By Susan Edmunds of RNZ Home loan interest rates have been the big story of recent years. They have risen from historic lows of about 2 per cent to more than 8 per cent in some cases, and put pressure on many household budgets in the process. The Reserve Bank made it clear this week that it doesn’t expect the official cash rate to fall any time soon, which is expected to put a floor under any further retail interest rate drops.
So what should you do if you’re taking out a new loan or re-fixing an existing one? Glen McLeod, Edge Mortgages Glen McLeod said, up until this week’s announcement from the Reserve Bank, he was wavering between six month and 12-month fixes. “My preference is now firmly in the 12-month rate. With the hawkish rhetoric from the Reserve Bank, for me the six-month rate is now off the table.
” He said 12-month fixes would be at a rate of between 6.85 per cent and 6.99 per cent when discounted.
“While it is more expensive than the 18 to 24-month lending, it does bring greater flexibility.
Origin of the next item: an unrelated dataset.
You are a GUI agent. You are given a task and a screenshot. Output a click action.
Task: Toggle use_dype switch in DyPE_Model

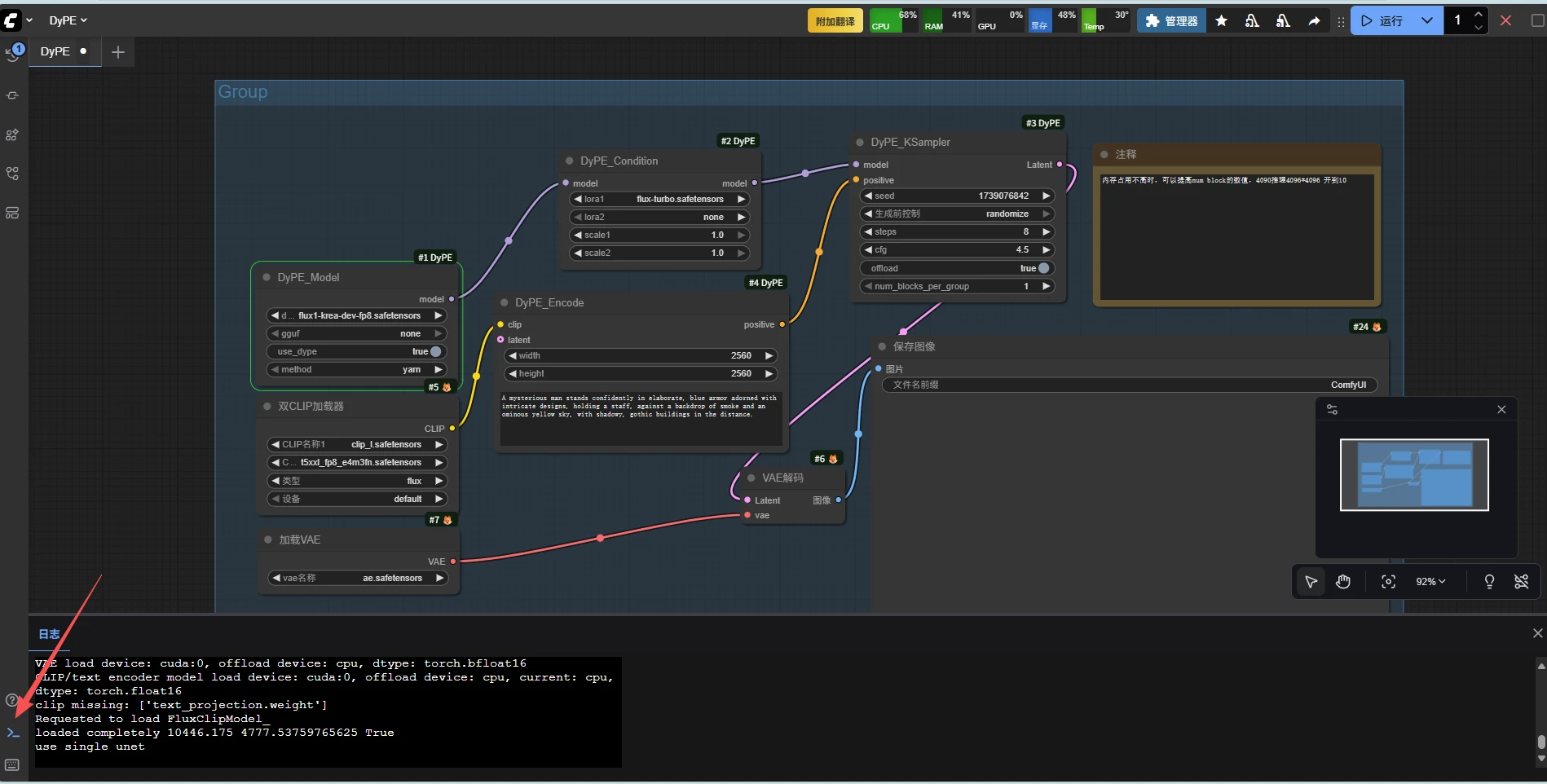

Taking the longer-term interest rates may result in your rates being higher for longer than they need to be.” Jeremy Andrews, Key Mortgages Jeremy Andrews said he would probably “hedge his bets” with an 18-month fix.
“We’ve been seeing the most common choices as six, 12 and 18 months fixed lately.” Some people were pushing out to a 36-month fix, which was about 20 basis points cheaper than a one-year option, he said. “It’s always best to get some m.